» What is expected
In the text on homelessness below, rewrite the part that begins at the words "A community psychologist" and stops after "individuals seeking services.", changing "local shelter" to "city shelter".

» Reading text
——————————
For example, suppose homelessness is a concern. The city has recently cracked down on people sleeping in public, giving out more tickets and arresting some.
A community psychologist might work with local law enforcement officers to identify where the homeless are sleeping. Then, the community psychologist talks with homeless individuals, discovering that the local shelter has been at capacity each night. This has led to more individuals sleeping outdoors.
The community psychologist might then visit the local shelter to gain its views on the matter, finding that the shelter is understaffed and struggling to keep up with the number of homeless individuals seeking services.
The community psychologist then meets with the city council, suggesting the formation of a task force to find solutions for these problems. This might include increasing collaboration between the shelter and other agencies that provide assistance to homeless people in the area.
By combining the tools of multiple agencies, as well as including the homeless community in the discussion, the community psychologist works with the task force to expand the services of multiple social service agencies, providing more shelter and sleeping options.
——————————
» Source data
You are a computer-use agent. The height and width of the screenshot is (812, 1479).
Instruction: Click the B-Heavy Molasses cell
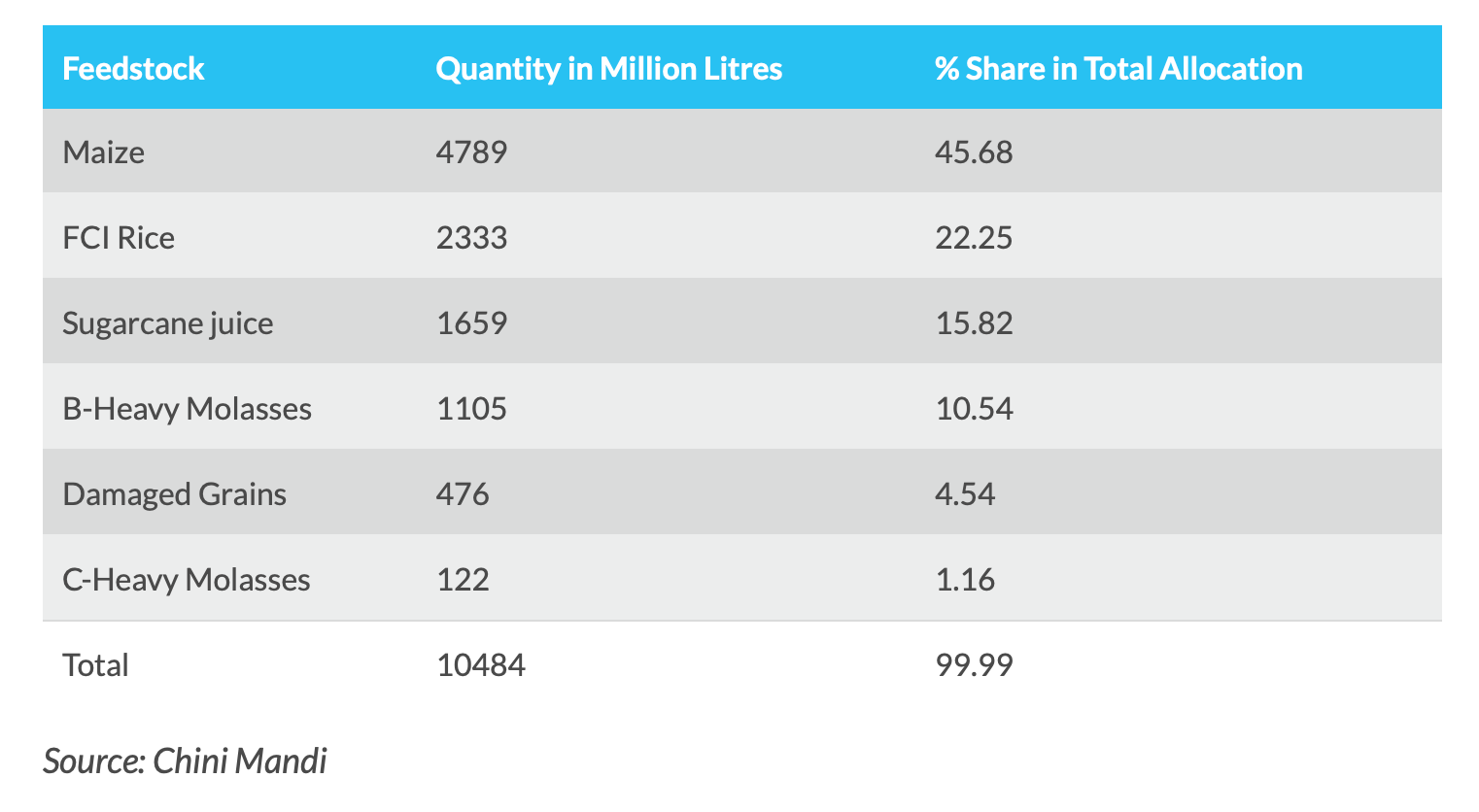coord(187,409)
——————————
» Task response
A community psychologist might work with local law enforcement officers to identify where the homeless are sleeping. Then, the community psychologist talks with homeless individuals, discovering that the city shelter has been at capacity each night. This has led to more individuals sleeping outdoors.
The community psychologist might then visit the city shelter to gain its views on the matter, finding that the shelter is understaffed and struggling to keep up with the number of homeless individuals seeking services.